・8話
結果から述べるとボンティール村の水源問題は解決した。望の予想通りウィムジ川は地下水路としていまなお存在し、井戸を増やすことで村の畑を支えられる水量も得ることが出来た。
ただし、かなり深い地層まで掘る必要があったため、望は風車によるドリル採掘(ロータリー工法)や揚水の技術も合わせて提案し、ホープは細かい説明をなんとか回避しながら村人達と道具を作り、井戸を掘ることに成功した。
それまで大規模な魔法を駆使する必要があった治水工事が、ホープや強い魔法を持たない村人たちだけでも行えたことは画期的だったため、雨季を過ぎても返事が来なかった領主から詳しい報告を聞きたいと早馬の知らせが村へ来たほどであった。
それまで「独り言のホープ」と村人から生暖かい目を向けられていたホープであったが、これを機に「村一番の智者」「村を救った発明家」として一目置かれる存在となる。
ホープ本人は智者と褒められる喜びより、双子通話をしている姿を村人全員(母のグレースも含めて)が知っていたことの方が気になってしまい、「か、考え事をまとめるのには独り言が効率が良いんだ~」とかなんとか誤魔化しながら、心で涙するのであった。
風車による揚水技術はその後ボンティール村だけではなく近隣の村々や、デメーンドの街郊外にも大小様々な形で発展していった。
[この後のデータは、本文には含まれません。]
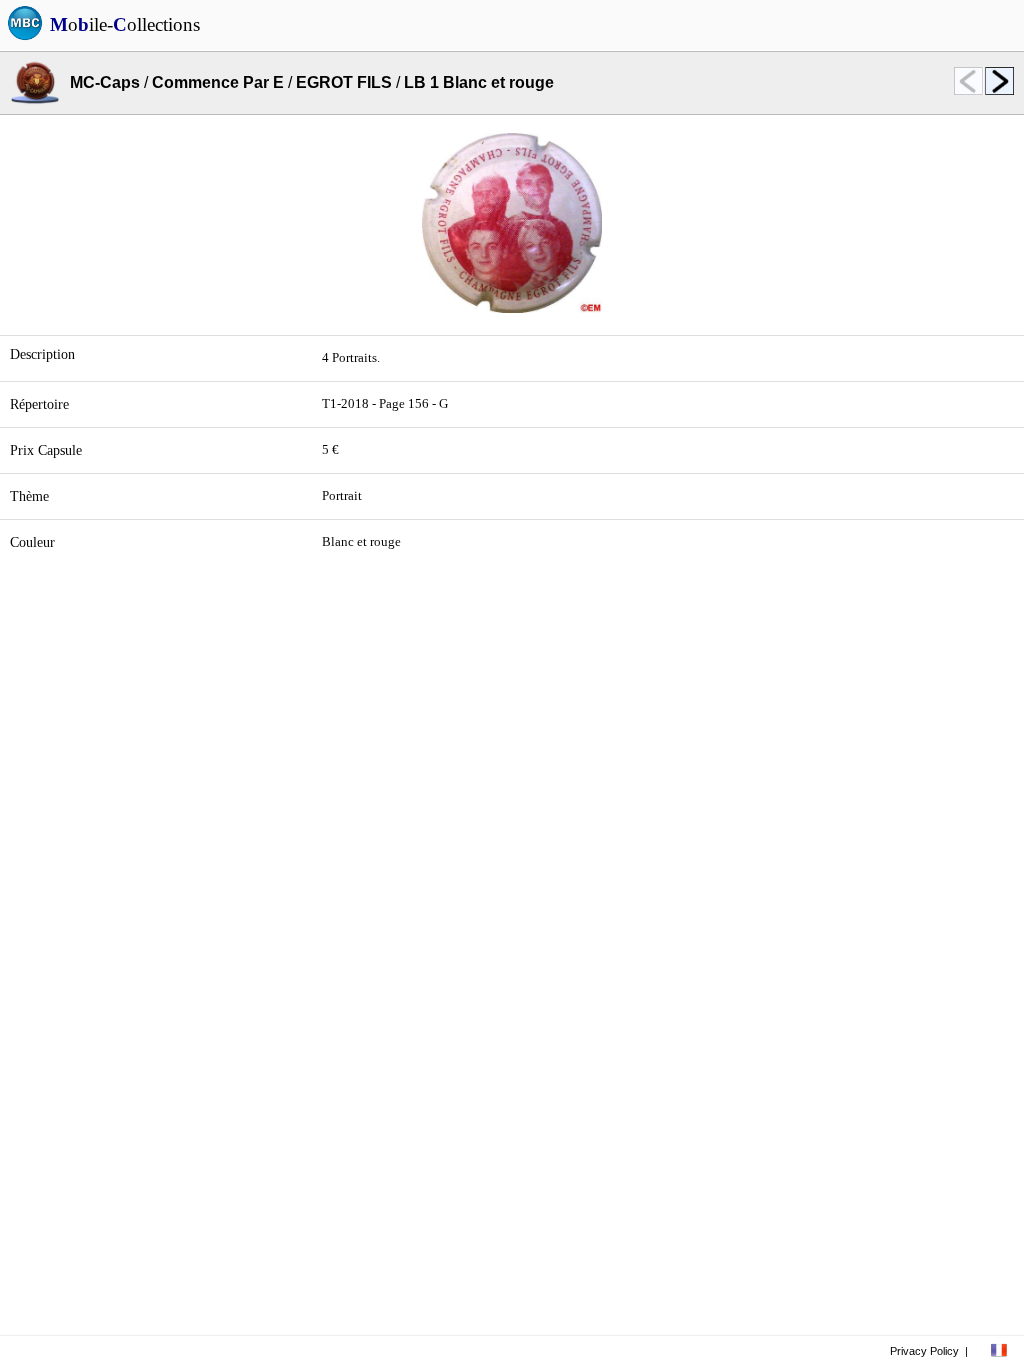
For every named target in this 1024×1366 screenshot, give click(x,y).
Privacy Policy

ウィンドミルと呼ばれる小麦の精製に、風のかわりに水の力を応用した水車も作られた。
ホープに風車を伝えた望はもう一歩進めた「風力発電」に関する”知識”いつか伝えるつもりであり、そのためにもさらなる”知識”を求めて高校2年から飛び級し、大学へと進む予定であった。兄の役に立ちそうな知識はどんどん吸収する。こちらも陰ながら「令和の才女」「知識欲の権化」と呼ばれているとかなんとか。
望は時間を操る魔法を兄と兄の居る世界のためにフル活用して、1日を40時間勉強したり、論文の精査に徹夜三日も当たり前といった勢いで勉強に励んでは元の時間に戻っている。
そんなコトを繰り返すと一人だけ時間の流れが変わってしまいそうではあるが、望の見た目や健康面にはなんら影響していないようで、知り合った友達や両親との仲も良好であった。
『うー 疲れたぁ。』
「お兄ちゃんおつかれさま~。」
『やっと領主様から頼まれてた大型風車と揚水用の設備、あと小麦精製の設計図が描けたよ。』
「おー頑張ったね、えらいえらい。」
『もっとものぞみが教えてくれた図面をこっちの現場でも使えるように置き換えてるだけだから、いつも通りうーっすらとしか理解してないんだけどね。』
「”知識”そんなもんだよ、ワタシもまだわからない事たくさんあるし。」
『”まだ”って言っちゃう所がのぞみのスゴイところだよな。』
「まーねー♪」
『このまま領主様に風車事業を引き継いもらって、オレは村に戻って農園を大きくするんだ。』
「契約金の話もしたの?」
『もちろん!風車事業の儲けで村の年貢の半分を肩代わり、それでも余る分は開墾事業へまわしてもらうようにお願いして許可証を貰ったよ。戦争で小さくなった村の農園をまた昔のように広げられるんだ。じーちゃんやばーちゃんの頃のようにね。』
「グレースお母さんも喜びそうだね。」
『いつも屋敷の風車小屋で作った小麦でいろんなパンや麺を作ってるよ。極めが細かくてふっくら焼き上がるんだって毎日焼くからちょっとにーちゃん太ったかも…それもこれものぞみが教えた調理レシピってやつのせいだからな!』
「美味しいご飯は人を幸せにするのです。あーワタシもお腹空いてきたな。」
『のぞみも太っt…』
刹那、ホープは戦場でも感じたことがない程の殺気を背に感じた。それは人の、いや生き物が持つ根源的な恐怖。
「何か言った?」
『イイエ、ナニモイッテマセン。双子通話ノ不調カナ?(ガクガクブルブル』
「それは大変ね、じゃ今日の通話はここまでにして、お互いご飯を食べて幸せになろうか、お兄ちゃん。」
『ソウデスネ、ジャ、ママトイッショニゴハンタベルヨ。マタネ、ノゾミサン…。』
「はーい。またね、お兄ちゃん。」
その夜、ホープは滝のような寝汗をかくほどうなされた。